Work item
Transcribe, word for word and without additions, each line below from the one containing "Pemkab (36, 1009)" through the one containing "Bencana (52, 955)", both ends included.

___ Source data

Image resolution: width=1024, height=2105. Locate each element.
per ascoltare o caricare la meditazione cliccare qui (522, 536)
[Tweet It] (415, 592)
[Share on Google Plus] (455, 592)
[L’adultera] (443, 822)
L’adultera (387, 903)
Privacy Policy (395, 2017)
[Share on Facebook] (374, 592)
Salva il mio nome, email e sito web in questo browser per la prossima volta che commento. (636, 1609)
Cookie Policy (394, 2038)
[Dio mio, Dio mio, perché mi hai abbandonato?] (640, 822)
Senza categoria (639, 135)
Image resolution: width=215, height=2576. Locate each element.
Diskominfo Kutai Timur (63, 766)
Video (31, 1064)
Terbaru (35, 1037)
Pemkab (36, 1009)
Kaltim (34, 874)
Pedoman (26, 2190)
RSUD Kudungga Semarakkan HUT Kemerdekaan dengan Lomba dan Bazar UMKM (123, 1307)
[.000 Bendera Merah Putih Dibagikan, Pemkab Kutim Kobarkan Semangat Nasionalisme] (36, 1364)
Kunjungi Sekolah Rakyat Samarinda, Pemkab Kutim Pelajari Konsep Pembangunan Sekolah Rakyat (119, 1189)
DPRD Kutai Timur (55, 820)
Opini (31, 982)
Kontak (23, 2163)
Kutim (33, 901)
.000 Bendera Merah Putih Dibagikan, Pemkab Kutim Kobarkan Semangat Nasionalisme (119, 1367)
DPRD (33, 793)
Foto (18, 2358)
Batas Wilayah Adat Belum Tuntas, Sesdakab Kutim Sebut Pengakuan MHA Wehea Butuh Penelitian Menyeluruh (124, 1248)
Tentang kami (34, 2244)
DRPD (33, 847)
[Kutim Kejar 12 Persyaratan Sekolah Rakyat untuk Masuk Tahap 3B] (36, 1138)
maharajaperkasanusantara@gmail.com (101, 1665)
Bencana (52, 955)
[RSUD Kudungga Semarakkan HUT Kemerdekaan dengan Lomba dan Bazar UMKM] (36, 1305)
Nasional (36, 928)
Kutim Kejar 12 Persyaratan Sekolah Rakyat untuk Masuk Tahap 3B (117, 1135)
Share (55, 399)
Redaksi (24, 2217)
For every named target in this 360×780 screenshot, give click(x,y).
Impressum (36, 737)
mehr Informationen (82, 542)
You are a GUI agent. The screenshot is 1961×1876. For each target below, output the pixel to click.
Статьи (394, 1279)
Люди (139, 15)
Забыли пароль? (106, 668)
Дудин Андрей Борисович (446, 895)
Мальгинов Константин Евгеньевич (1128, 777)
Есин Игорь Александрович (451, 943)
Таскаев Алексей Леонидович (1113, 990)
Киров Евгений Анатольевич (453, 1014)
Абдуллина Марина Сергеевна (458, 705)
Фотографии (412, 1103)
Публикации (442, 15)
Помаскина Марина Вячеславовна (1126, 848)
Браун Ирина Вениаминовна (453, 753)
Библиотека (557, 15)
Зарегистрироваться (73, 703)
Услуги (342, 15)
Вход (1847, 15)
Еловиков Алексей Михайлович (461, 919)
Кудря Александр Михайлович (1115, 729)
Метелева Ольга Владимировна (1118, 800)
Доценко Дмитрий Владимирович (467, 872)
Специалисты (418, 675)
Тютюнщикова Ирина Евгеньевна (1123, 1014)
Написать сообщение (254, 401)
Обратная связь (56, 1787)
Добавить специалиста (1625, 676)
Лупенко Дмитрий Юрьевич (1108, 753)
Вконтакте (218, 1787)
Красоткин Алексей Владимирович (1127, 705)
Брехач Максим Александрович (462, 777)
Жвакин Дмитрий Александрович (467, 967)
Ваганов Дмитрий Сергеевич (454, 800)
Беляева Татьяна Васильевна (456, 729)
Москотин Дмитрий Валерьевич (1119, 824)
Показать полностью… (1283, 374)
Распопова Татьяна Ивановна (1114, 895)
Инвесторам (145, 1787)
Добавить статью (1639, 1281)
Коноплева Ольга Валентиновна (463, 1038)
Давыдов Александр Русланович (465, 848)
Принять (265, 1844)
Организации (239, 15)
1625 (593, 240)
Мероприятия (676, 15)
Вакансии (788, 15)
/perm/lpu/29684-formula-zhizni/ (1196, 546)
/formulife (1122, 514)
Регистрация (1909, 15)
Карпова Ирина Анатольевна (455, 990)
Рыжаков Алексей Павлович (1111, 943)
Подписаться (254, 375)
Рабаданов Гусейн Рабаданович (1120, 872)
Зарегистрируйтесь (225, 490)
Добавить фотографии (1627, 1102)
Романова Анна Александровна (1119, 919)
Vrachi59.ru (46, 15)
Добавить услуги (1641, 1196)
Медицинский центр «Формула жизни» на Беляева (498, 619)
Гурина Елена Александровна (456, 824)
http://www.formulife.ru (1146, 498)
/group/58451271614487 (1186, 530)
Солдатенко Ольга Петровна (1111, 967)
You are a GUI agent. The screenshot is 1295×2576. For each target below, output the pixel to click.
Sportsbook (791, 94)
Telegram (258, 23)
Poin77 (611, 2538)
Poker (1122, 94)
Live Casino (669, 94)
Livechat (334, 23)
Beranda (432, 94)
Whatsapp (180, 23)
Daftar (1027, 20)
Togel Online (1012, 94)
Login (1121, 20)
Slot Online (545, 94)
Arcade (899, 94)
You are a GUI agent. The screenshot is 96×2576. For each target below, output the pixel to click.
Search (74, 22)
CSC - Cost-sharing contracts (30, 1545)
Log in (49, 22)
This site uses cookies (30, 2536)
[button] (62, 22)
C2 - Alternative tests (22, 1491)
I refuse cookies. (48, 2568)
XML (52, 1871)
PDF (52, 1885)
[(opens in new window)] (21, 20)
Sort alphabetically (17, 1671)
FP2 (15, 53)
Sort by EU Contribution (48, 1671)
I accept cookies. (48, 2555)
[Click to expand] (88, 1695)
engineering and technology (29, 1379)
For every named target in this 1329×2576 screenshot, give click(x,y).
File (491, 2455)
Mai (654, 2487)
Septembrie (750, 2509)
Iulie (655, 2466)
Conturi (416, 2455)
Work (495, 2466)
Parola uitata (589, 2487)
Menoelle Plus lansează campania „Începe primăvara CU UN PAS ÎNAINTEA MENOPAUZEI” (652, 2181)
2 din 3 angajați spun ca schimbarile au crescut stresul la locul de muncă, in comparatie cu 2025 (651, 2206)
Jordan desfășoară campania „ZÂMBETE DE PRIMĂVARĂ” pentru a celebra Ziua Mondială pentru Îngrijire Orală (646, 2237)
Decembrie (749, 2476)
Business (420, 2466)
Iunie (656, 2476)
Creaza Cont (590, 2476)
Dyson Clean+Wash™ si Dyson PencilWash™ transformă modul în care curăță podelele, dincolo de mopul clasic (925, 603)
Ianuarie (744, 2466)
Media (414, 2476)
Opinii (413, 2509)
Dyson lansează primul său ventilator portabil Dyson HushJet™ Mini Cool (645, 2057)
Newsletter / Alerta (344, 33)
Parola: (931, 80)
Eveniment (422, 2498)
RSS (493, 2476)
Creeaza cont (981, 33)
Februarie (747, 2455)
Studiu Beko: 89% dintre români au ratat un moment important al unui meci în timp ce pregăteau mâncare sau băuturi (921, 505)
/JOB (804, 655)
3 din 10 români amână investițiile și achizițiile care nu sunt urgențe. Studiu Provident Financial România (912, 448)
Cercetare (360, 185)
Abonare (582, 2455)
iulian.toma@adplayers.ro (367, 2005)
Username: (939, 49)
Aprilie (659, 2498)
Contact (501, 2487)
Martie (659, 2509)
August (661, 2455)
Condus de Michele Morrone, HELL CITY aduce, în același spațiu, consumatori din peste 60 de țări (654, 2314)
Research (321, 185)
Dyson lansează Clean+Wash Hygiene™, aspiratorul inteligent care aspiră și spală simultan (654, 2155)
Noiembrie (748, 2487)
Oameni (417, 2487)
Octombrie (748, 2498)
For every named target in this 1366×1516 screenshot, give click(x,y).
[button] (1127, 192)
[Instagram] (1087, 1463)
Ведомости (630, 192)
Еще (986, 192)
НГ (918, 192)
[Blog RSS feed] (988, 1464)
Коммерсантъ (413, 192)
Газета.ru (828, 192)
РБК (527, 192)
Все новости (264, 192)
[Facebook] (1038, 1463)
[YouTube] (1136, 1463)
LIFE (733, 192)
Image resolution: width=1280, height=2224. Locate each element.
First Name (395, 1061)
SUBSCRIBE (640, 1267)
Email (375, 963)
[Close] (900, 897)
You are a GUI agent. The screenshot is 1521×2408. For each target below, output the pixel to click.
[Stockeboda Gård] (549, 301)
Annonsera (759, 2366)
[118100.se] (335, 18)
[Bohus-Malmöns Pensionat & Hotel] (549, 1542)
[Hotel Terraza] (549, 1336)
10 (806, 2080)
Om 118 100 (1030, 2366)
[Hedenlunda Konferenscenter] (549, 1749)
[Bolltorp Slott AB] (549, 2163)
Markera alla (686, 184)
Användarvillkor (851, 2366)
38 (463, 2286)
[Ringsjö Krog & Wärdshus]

______

Answer to the problem
Pemkab (36, 1009)
Kaltim (34, 874)
Pedoman (26, 2190)
RSUD Kudungga Semarakkan HUT Kemerdekaan dengan Lomba dan Bazar UMKM (123, 1307)
[.000 Bendera Merah Putih Dibagikan, Pemkab Kutim Kobarkan Semangat Nasionalisme] (36, 1364)
Kunjungi Sekolah Rakyat Samarinda, Pemkab Kutim Pelajari Konsep Pembangunan Sekolah Rakyat (119, 1189)
DPRD Kutai Timur (55, 820)
Opini (31, 982)
Kontak (23, 2163)
Kutim (33, 901)
.000 Bendera Merah Putih Dibagikan, Pemkab Kutim Kobarkan Semangat Nasionalisme (119, 1367)
DPRD (33, 793)
Foto (18, 2358)
Batas Wilayah Adat Belum Tuntas, Sesdakab Kutim Sebut Pengakuan MHA Wehea Butuh Penelitian Menyeluruh (124, 1248)
Tentang kami (34, 2244)
DRPD (33, 847)
[Kutim Kejar 12 Persyaratan Sekolah Rakyat untuk Masuk Tahap 3B] (36, 1138)
maharajaperkasanusantara@gmail.com (101, 1665)
Bencana (52, 955)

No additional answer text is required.